I have just finished reading Freakonomics. An stimulating and thoughful read by an Economy professor from University of Chicago. There is a part of this book that is fairly controversial that I want to share and then share my thoughts on it.
Freakonomics page 4
In 1995 the criminologist James Fox wrote a report for the U.S. attorney general that grimley detailed the coming spike in murders by teenagers. Fox proposed optimistic and pessimistic scenerios.In the optimistic scenerio, the rate of teen homocides would rise another 15% over the next decade. In the pessimistic scenerio it would double.
Other criminologists,political scientists, and similarly learned forcasters laid out the same horrible future as did president Clinton.
And then instead of going up and up and up, crime began to fall, fall, and fall some more. The crime rate drop was startling in several respects. It was ubiquitous, with every category of crime falling in every part of the country.
The magnitude of the reversal was astounding. The teenage murder rate instead of rising 100% or even 15% as James Fox had warned, fell more than 50% within 5 years. By 2000 the overall murder rate in the U.S. dropped to it's lowest level in 35 years.
Pg 6 Freakonomics
It wasn't gun control, a strong economy or new police strategies that finally blunted the crime wave. It was among other factors, the reality that the pool of potential criminals had drasctically shrunk.
How you may you ask?
The decision of Roe V Wade or the legalization of Abortion.
As far as crime is concerned, it turns out that not all children are born equal, not even close. Decades of studies have shown that a child born into an adverse family enviorment is far more likely than other children to become a criminal. And the millions of women most likely to have an abortion in the wake of Roe V. Wade- poor unmarried and teenage mothers for whom illegal abortions had been too expensive or too hard to get were often model's of adversity.
They were the very women whose children if born, would have been much more likely than average to become criminals. But because of Roe V Wade these children were not being born. This powerful cause would have a drastic distant effect years later, just as these unborn children would have entered their criminal primes, the rate of crime began to plummet.

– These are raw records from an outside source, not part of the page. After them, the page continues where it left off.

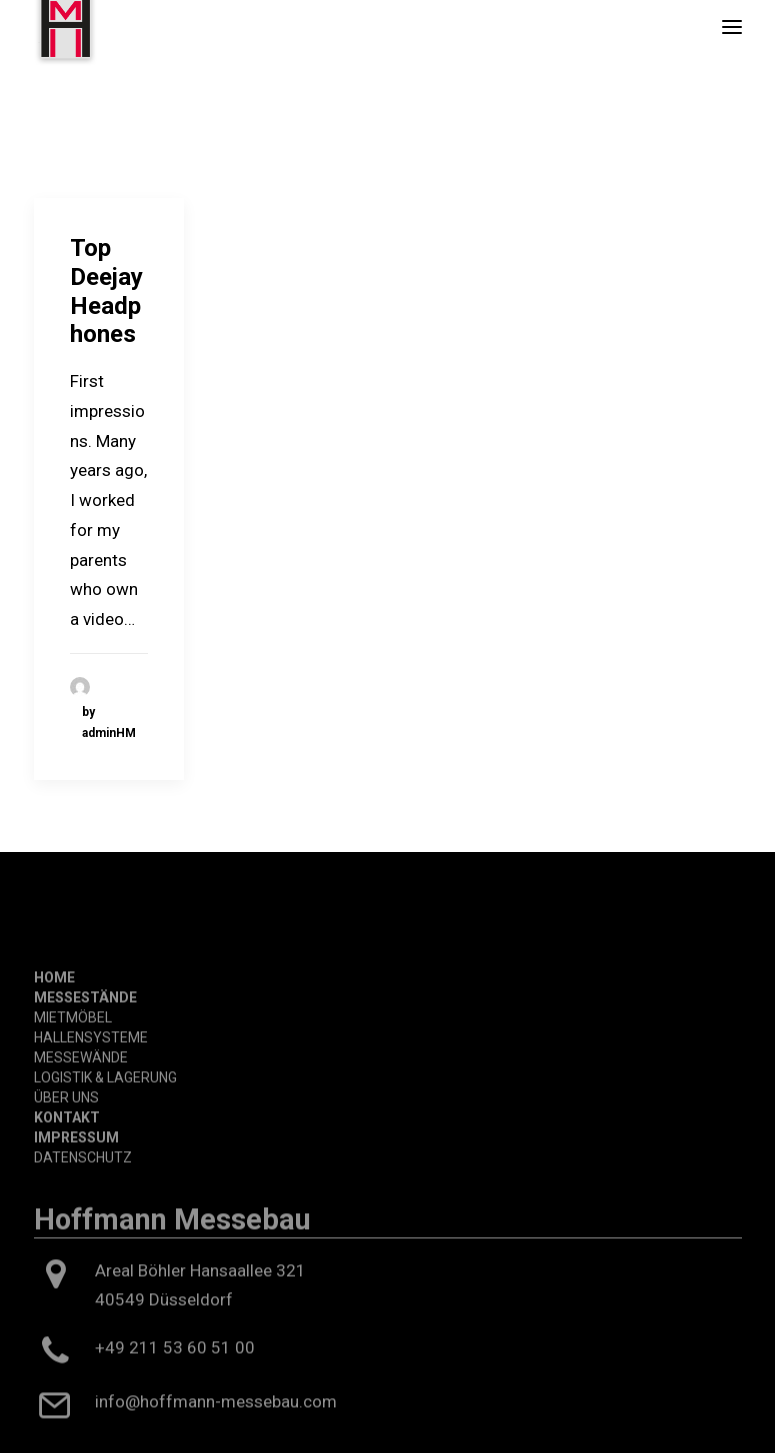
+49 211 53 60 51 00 (175, 1404)
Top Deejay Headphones (106, 291)
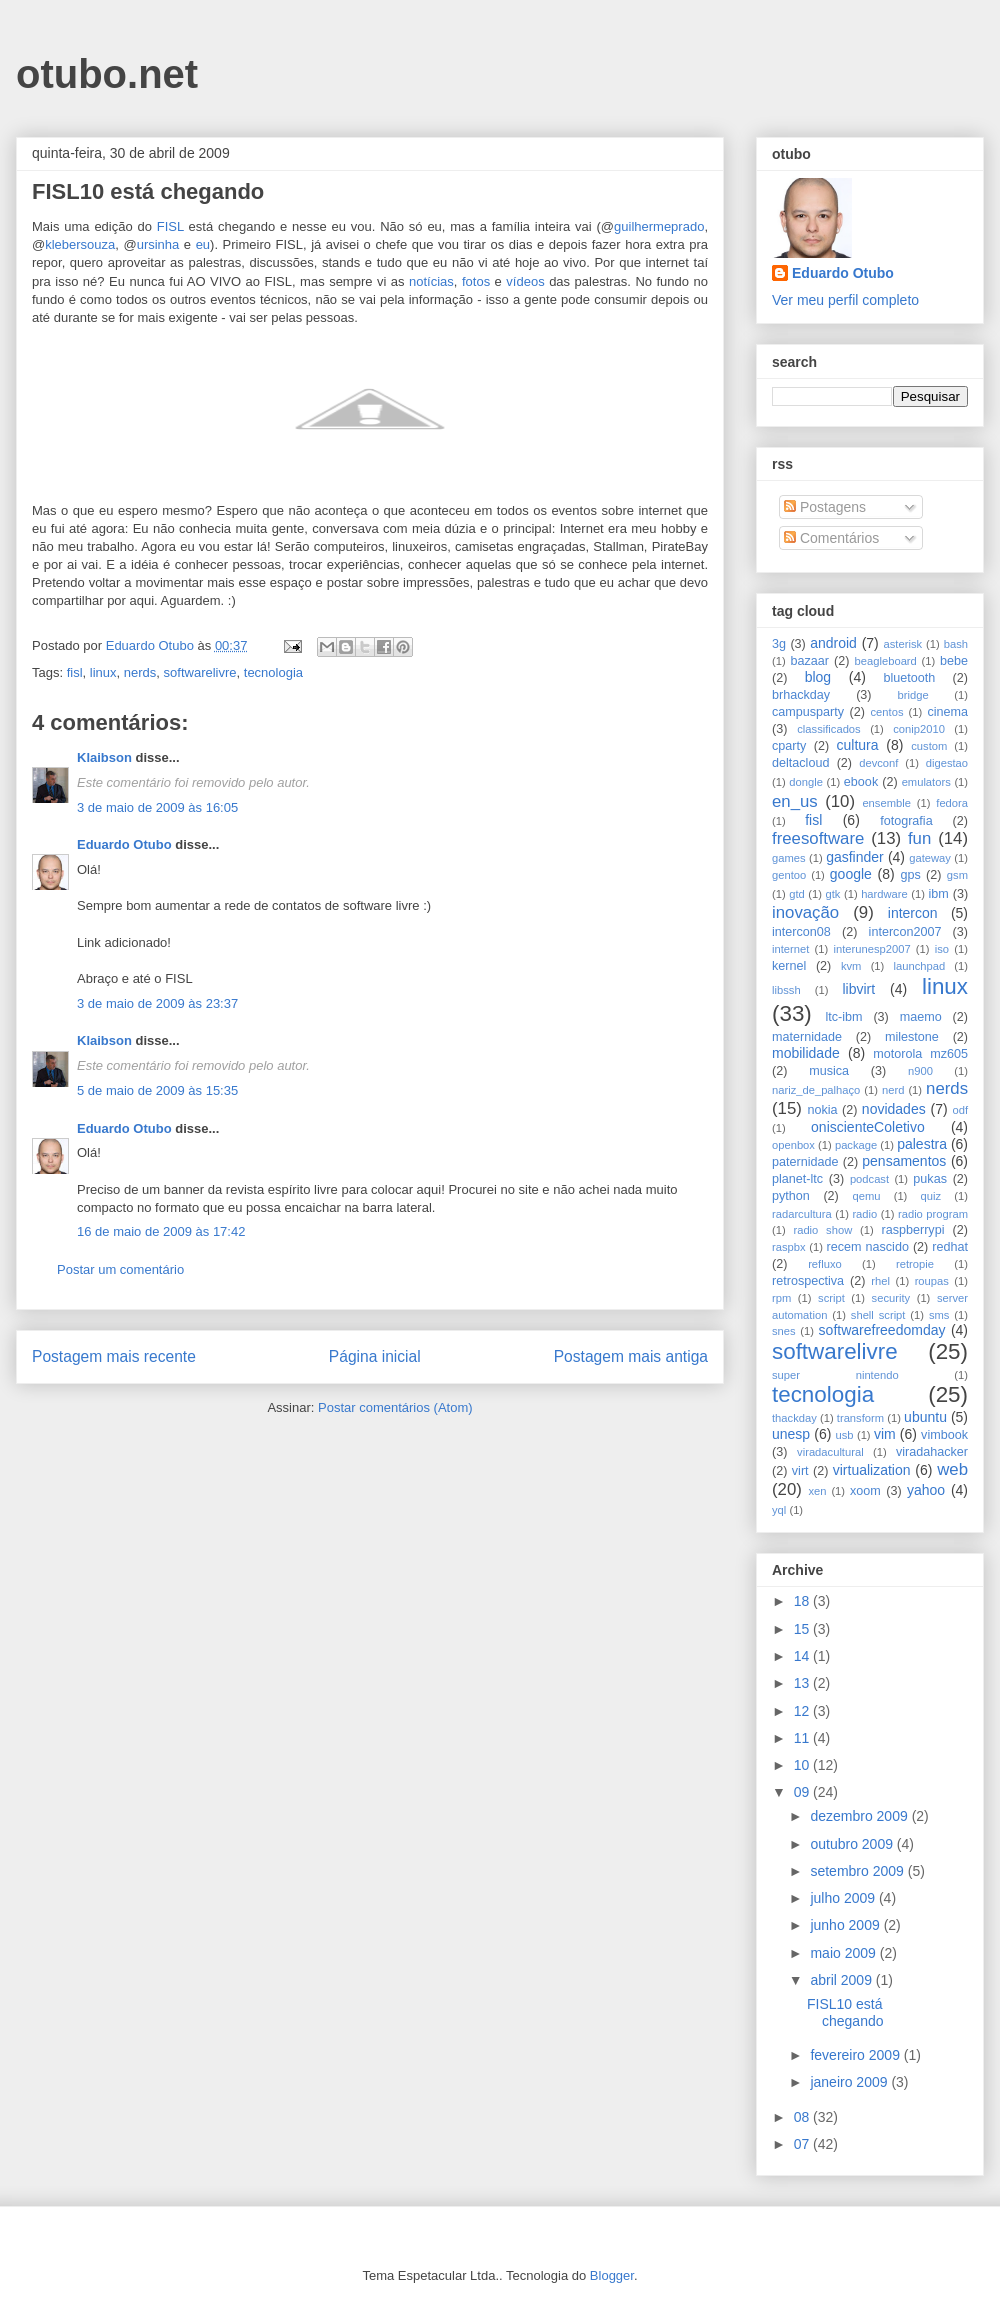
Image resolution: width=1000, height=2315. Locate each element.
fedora (952, 803)
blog (818, 677)
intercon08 (801, 932)
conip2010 (919, 729)
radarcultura (802, 1214)
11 (803, 1738)
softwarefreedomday (882, 1330)
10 (803, 1765)
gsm (957, 875)
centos (887, 712)
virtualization (872, 1470)
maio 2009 (844, 1953)
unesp (791, 1434)
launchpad (920, 966)
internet (790, 949)
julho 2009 (844, 1898)
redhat (950, 1247)
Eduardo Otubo (124, 844)
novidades (894, 1109)
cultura (858, 745)
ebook (861, 782)
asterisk (903, 644)
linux (103, 672)
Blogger (612, 2275)
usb (845, 1435)
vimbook (944, 1435)
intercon (913, 913)
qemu (866, 1196)
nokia (822, 1110)
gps (910, 875)
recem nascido (868, 1247)
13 (803, 1683)
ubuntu (925, 1417)
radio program (933, 1214)
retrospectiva (808, 1281)
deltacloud (800, 763)
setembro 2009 (858, 1871)
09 (803, 1792)
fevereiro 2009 (856, 2055)
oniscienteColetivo (868, 1127)
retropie (915, 1264)
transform (860, 1418)
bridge (913, 695)
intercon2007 (905, 932)
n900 (920, 1071)
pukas (930, 1179)
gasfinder (855, 857)
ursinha (158, 244)
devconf (878, 763)
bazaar (809, 661)
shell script (878, 1315)
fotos (476, 281)
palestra (922, 1144)
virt (800, 1471)
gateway (930, 858)
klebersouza (80, 244)
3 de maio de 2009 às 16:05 (157, 807)
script (831, 1298)
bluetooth (910, 678)
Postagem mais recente (114, 1356)
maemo (921, 1017)
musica (829, 1071)
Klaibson (104, 757)
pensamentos (904, 1161)
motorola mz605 (920, 1054)
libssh (786, 990)
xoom (865, 1491)
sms (939, 1315)
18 (803, 1601)
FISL (170, 226)
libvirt (858, 989)
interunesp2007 (871, 949)
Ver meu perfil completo (845, 300)
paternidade (805, 1162)
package (856, 1145)
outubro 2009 (853, 1844)
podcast (869, 1179)
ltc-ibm (843, 1017)
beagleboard (886, 661)
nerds (140, 672)
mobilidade (806, 1053)
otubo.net (107, 74)
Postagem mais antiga (631, 1356)
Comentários (831, 538)
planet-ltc (797, 1179)
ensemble (886, 803)
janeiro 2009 (850, 2082)
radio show (822, 1230)
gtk (832, 894)
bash (956, 644)
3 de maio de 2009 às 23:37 (157, 1003)
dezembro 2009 (860, 1816)
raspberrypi (912, 1230)
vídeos (525, 281)
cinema (947, 712)
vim (885, 1434)
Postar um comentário (120, 1269)
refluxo (825, 1264)
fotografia (906, 821)
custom (929, 746)
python (791, 1196)
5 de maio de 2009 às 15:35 (157, 1090)
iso (942, 949)
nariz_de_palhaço (816, 1090)
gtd (797, 894)
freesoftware (818, 838)
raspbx (789, 1247)
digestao (947, 763)
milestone (912, 1037)
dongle (806, 782)
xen (817, 1491)
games (789, 858)
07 (803, 2144)
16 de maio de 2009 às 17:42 (161, 1231)
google (851, 874)
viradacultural (830, 1452)
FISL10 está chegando (845, 2012)
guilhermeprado (659, 226)
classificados (828, 729)
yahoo (926, 1490)
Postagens (825, 507)
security (891, 1298)
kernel (789, 966)
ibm (939, 894)
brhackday (801, 695)
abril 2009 (842, 1980)
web (952, 1469)
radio (864, 1214)
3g (779, 644)
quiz (931, 1196)
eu (203, 244)
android (833, 643)
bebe (954, 661)
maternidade (807, 1037)
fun (919, 838)
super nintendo (835, 1375)
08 (803, 2117)
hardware (884, 894)
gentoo (789, 875)
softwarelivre (200, 672)
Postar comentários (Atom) (395, 1407)
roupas (932, 1281)
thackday (794, 1418)
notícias (431, 281)
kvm (851, 966)
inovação (805, 912)
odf (960, 1110)
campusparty (808, 712)
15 (803, 1629)
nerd (893, 1090)
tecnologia (273, 672)
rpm (781, 1298)
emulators (926, 782)
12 (803, 1711)
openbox (793, 1145)
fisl (75, 672)
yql (779, 1510)
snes (784, 1331)
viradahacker (932, 1452)
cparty (789, 746)
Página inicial (375, 1356)
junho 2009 (846, 1925)
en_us (795, 801)
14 (803, 1656)
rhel (880, 1281)
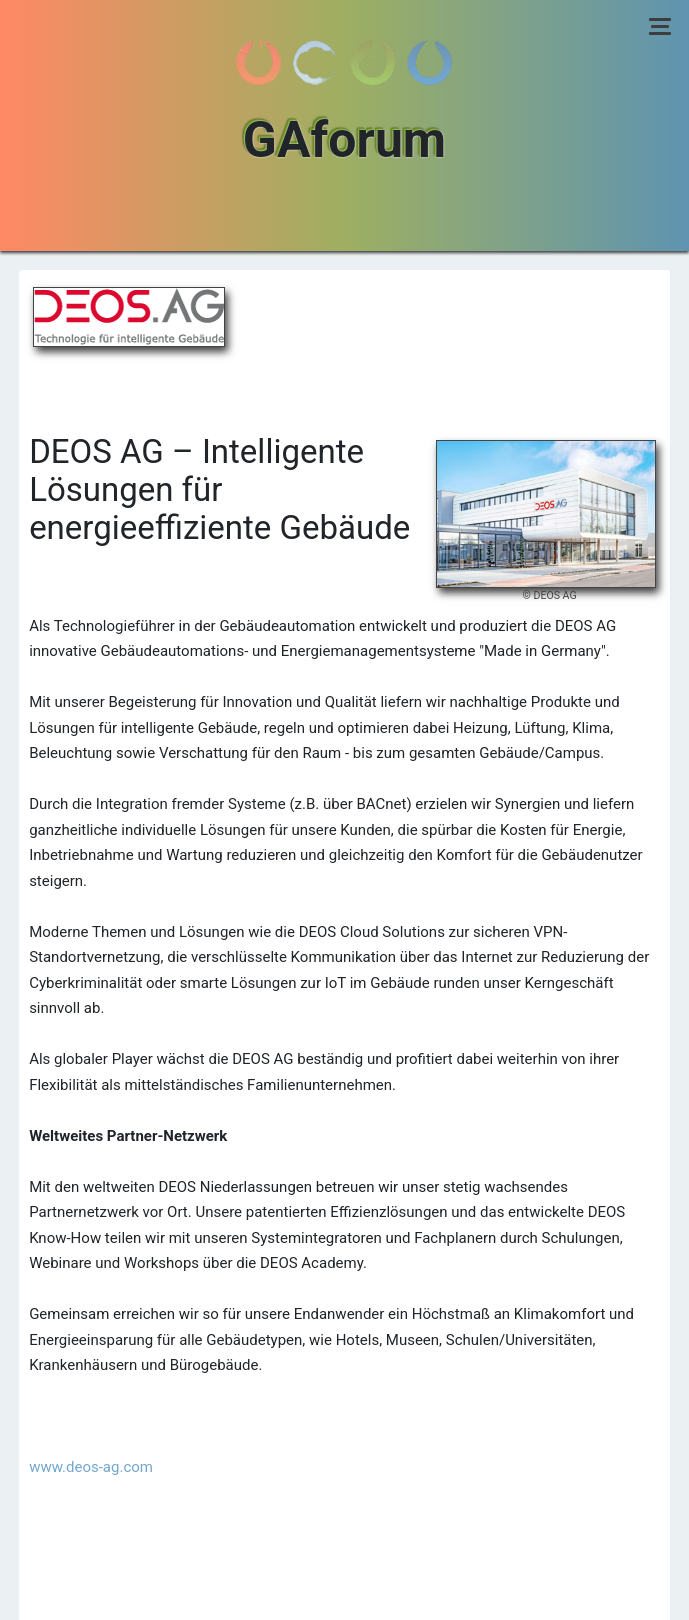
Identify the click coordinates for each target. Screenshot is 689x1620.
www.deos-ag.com (91, 1467)
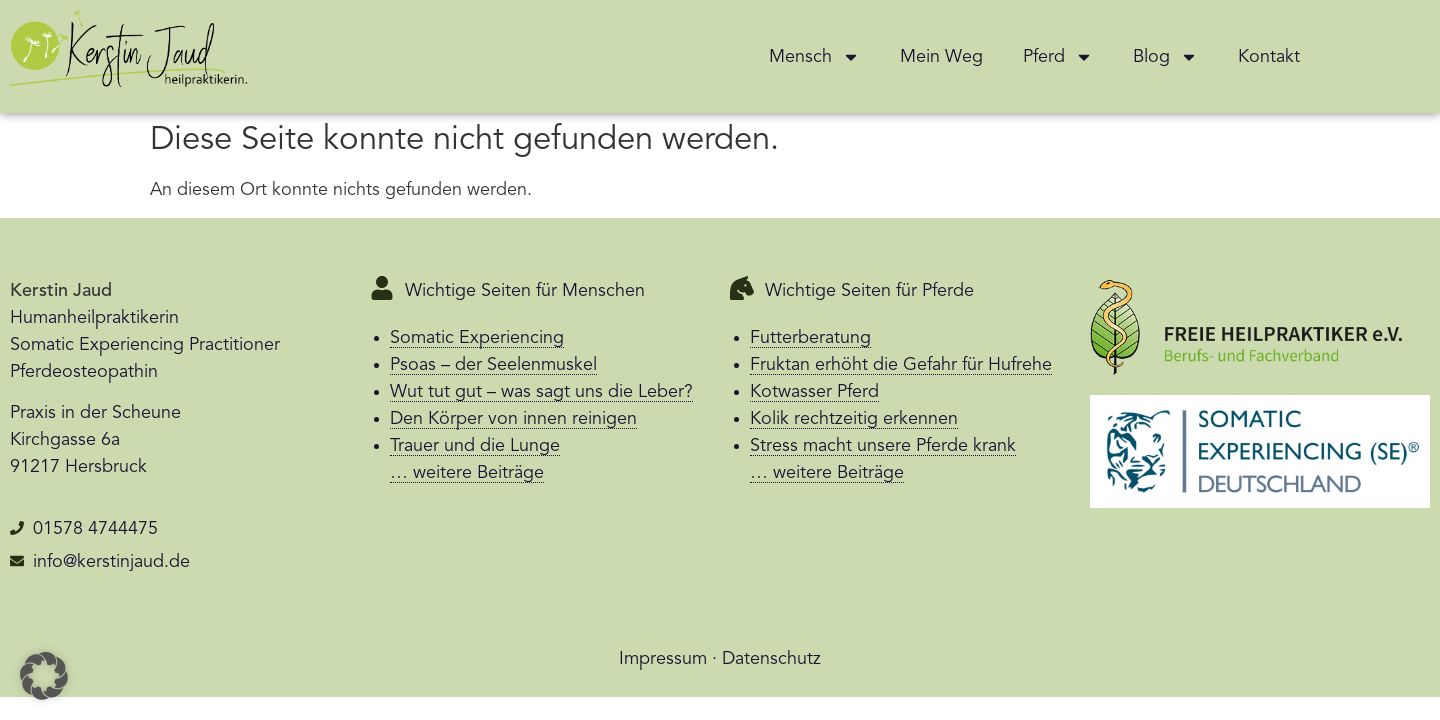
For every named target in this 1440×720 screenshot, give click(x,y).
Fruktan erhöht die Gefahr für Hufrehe (901, 365)
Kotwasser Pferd (814, 392)
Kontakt (1269, 57)
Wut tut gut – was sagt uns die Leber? (541, 392)
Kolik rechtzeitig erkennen (854, 419)
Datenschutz (771, 659)
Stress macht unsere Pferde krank (883, 446)
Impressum (663, 659)
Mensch (814, 57)
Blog (1165, 57)
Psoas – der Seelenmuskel (493, 365)
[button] (44, 676)
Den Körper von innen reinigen (513, 419)
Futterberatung (810, 338)
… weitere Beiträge (467, 473)
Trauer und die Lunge (475, 446)
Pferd (1058, 57)
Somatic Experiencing (477, 338)
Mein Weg (941, 57)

The author later compares the millions of aborted babies to the crime that is prevented and those of us who are pro-life would find the scales do not equal out.
No, reading this did not change my mind about being pro-life, but what it did make me think about is all of us who are pro life who do very little after the baby is born.
It is like the proverbial little girl who wants a tiger cub from her parents for Christmas. It is a great present until the cub grows into a full grown Tiger and they have no idea of how to control it.
There are many questions that have went through my head after reading this. Is the church prepared to help 1.7 million at risk children? The majority of the children do not come from ideal home situations.
If we were to talk a young teenage mom out of abortion and she decided to keep the baby. Would we critize her parenting techniques? Would we critize her if she became a stripper or on welfare to support the baby? And what if the baby because of the circumstances did turn out to be a criminal would we visit them in jail?
Our job is no where near done when a person decides against abortions. The fight has just started and where are we when the battle rages?